Par ailleurs, deux civières sur six du Centre Cloutier-du Rivage ont été enlevées pour les deux quarts de travail restants. Rappelons que le quart de nuit a déjà été aboli. Cela témoigne de l'effritement des services.

«C'est super si ça devient une super-clinique. Au moins, on va arrêter de perdre notre personnel. Il y a toutes les activités nécessaires pour faire de Cloutier-du Rivage pour faire une super-clinique», explique Mme Guillemette. «Si on arrive à nous prouver qu'on doit fermer l'urgence pour transformer en super-clinique, le personnel serait content d'avoir une vraie nouvelle. Et la clientèle de ce secteur de Trois-Rivières est plus vulnérable que dans d'autres secteurs.»

Aux côtés de la présidente du syndicat lors du point de presse, le député de Champlain a répété que le Centre Cloutier-du Rivage a tout ce qu'il faut pour devenir une super-clinique. Il soutient toutefois que les critères pour qu'un centre devienne une super-clinique n'ont pas encore été définis officiellement par le ministère de la Santé.
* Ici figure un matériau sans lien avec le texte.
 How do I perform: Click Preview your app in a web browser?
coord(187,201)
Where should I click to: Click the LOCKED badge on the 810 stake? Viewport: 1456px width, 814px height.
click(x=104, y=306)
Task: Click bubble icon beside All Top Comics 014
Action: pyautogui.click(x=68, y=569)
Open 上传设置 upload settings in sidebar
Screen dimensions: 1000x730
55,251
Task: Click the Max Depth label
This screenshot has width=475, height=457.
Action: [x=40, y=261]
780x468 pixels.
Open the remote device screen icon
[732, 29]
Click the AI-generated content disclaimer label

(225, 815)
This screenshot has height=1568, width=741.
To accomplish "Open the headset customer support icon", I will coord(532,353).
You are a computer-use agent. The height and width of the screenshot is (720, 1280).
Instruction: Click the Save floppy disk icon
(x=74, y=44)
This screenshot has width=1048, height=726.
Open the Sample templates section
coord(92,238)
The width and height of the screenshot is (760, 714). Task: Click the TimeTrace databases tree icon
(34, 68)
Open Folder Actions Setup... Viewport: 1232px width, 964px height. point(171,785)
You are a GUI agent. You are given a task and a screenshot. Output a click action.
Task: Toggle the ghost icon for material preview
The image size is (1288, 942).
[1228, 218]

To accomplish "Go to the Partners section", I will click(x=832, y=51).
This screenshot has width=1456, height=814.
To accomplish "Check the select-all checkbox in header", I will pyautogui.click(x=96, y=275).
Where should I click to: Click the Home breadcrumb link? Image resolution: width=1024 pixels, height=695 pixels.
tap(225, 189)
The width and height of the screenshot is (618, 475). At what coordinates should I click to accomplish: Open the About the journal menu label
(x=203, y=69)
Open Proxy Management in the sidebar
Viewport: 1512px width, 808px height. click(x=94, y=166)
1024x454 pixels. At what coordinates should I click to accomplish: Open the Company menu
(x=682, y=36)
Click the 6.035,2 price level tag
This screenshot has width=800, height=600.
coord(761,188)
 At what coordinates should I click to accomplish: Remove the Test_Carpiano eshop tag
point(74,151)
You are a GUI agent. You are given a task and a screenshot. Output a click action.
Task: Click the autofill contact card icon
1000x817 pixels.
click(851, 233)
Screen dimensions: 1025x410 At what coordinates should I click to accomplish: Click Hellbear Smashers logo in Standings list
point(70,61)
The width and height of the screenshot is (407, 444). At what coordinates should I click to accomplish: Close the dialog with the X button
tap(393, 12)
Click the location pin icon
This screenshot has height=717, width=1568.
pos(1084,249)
«Par contre, on a déjà dit, moi comme le ministre Barrette, que tout était en place pour faire de Cloutier-du Rivage une super-clinique. Moi aussi je veux une réponse. Ça fait deux ans que je suis élu et il n'y a pas une semaine où je ne parle pas du dossier au ministre de la Santé», soutient Pierre Michel Auger qui se demande si les médecins iront travailler à Cloutier-du Rivage si le centre est converti en super-clinique. Une réponse claire qui n'est pas venue du côté du CIUSSS MCQ, vendredi, même si l'on a tenu à se montrer rassurant. L'adjointe au PDG - Relations médias, Audrey-Ann Milot, a en effet signalé que tant et aussi longtemps que le cadre de gestion sur les super-cliniques ne sera pas déposé par le ministère de la Santé, les services d'urgence offerts à Cloutier-du Rivage demeureront. Un dépôt, assure Mme Milot, «qu'on s'attend à recevoir bientôt».